Il s'agit du onzième tome d'une série complète en 15 tomes. Il faut impérativement avoir commencé par le début de l'histoire, c'est-à-dire le premier tome. Ce manga est en noir & blanc, écrit et dessiné par Hidéo Yamamoto. Cette édition se lit dans le sens japonais, de droite à gauche.
Musumu Nakoshi poursuit ses déambulations dans le marché aux puces en contemplant les homoncules qu'il détecte. Il est interpellé par l'un des SDF du parc qui lui explique pourquoi il ne doit pas marcher en regardant ses pieds. Il s'arrête devant un étal de chaussures d'occasion, ce qui provoque en lui le souvenir de l'endroit où il a conservé une photographie de lui avant l'opération de chirurgie esthétique.
Par la suite, Manabu Ito vient toquer au carreau de sa voiture et lui propose d'aller faire un tour dans le parc. Il s'en suit une longue discussion au cours de laquelle Ito semble apaisé par l'assimilation de son souvenir sur le guppy, alors que Nakoshi lui fait la confidence qu'il a autrefois rencontré une jeune femme qui l'avait fait se sentir exister.
Le soir Nakoshi mange avec les autres SDF. À son réveil, il constate que sa capacité de voir les homoncules a disparu.
Le récit se recentre sur Musumu Nakoshi, sur son étrange situation et sur son dilemme existentiel. Il a donc quitté une vie matérielle confortable pour habiter dans sa voiture. L'auteur continue de sonder le mal-être de son personnage en l'enfermant dans une situation de plus en plus claustrophobique, du fait d'une introspection de plus en plus exclusive des autres.

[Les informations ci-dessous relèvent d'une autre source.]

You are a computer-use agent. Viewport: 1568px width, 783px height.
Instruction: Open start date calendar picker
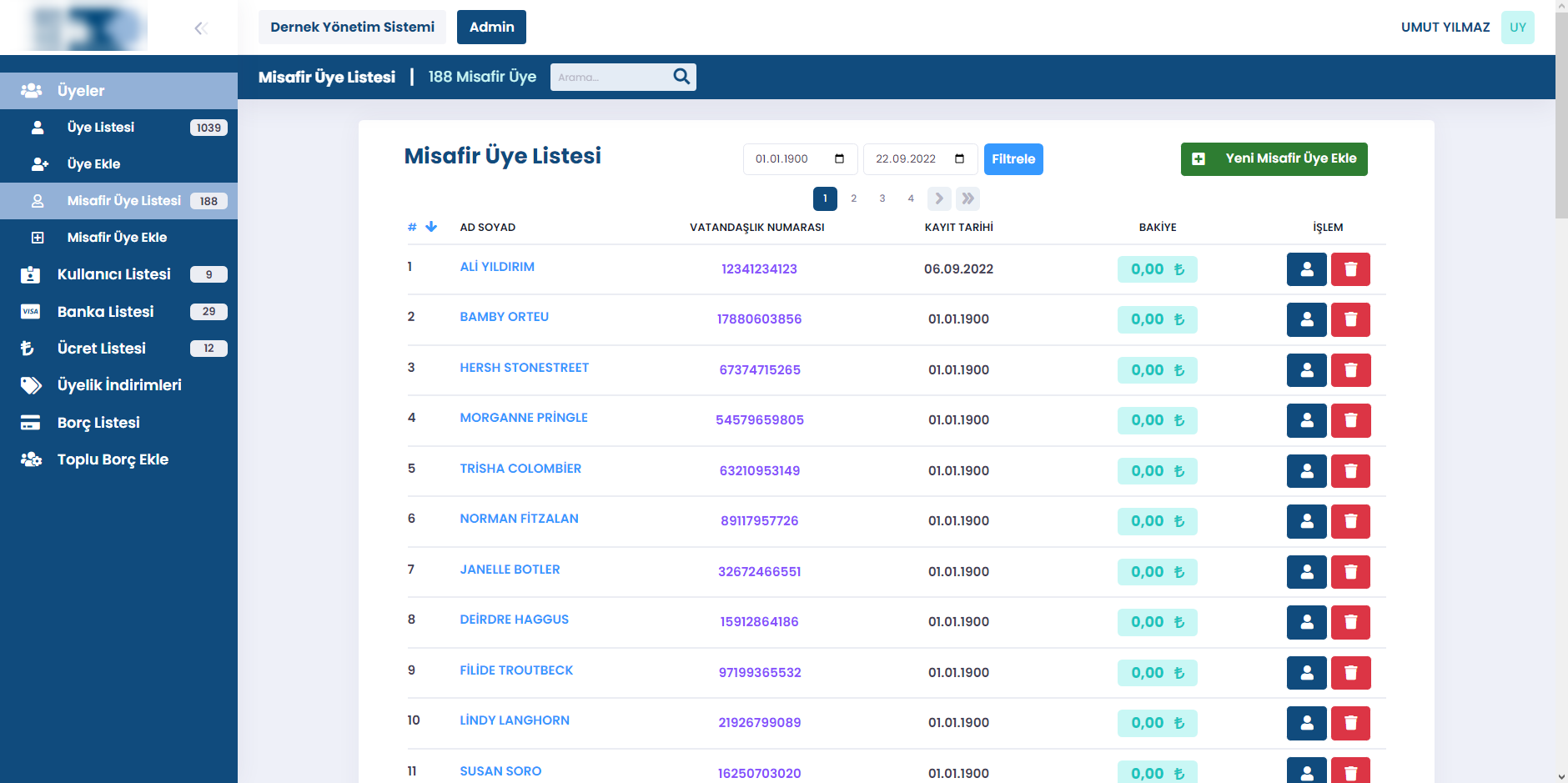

Hidéo Yamamoto montre Nakoshi à la recherche d'une clé de compréhension. Il commence par chercher un homoncule qui serait le reflet exact de son être. Puis il cherche une photographie de son visage avant l'opération, espérant y trouver la trace de sa nature profonde, de l'essence de sa personnalité. Les questions fondamentales s'enchaînent, sans que les éléments de réponse satisfassent Nakoshi. Qu'est-ce que l'être humain ? Mais où donc est-ce que je vis ? Le siège de mes pensées (= ma personnalité) n'appartient-il pas plus à monde intérieur, qu'à une réalité partagée par les individus que je côtoie ?
Le premier à lui apporter une réponse est un SDF qui lui conseille de ne pas marche en regardant ses pieds. Il lui explique que ce comportement est un indicateur que l'individu souhaite ne plus être remarqué, qu'il souhaite être invisible aux autres. La question de l'identité psychologique, de ce qui définit un individu avait déjà été abordée sous la forme de la dichotomie entre la représentation qu'il peut avoir de lui-même, et celles que s'en font ceux avec qui il interagit. C'est comme s'il y avait autant de version de l'individu "Musumu Nakoshi" que de personnes qui le regardent, chacune en ayant une représentation mentale différente.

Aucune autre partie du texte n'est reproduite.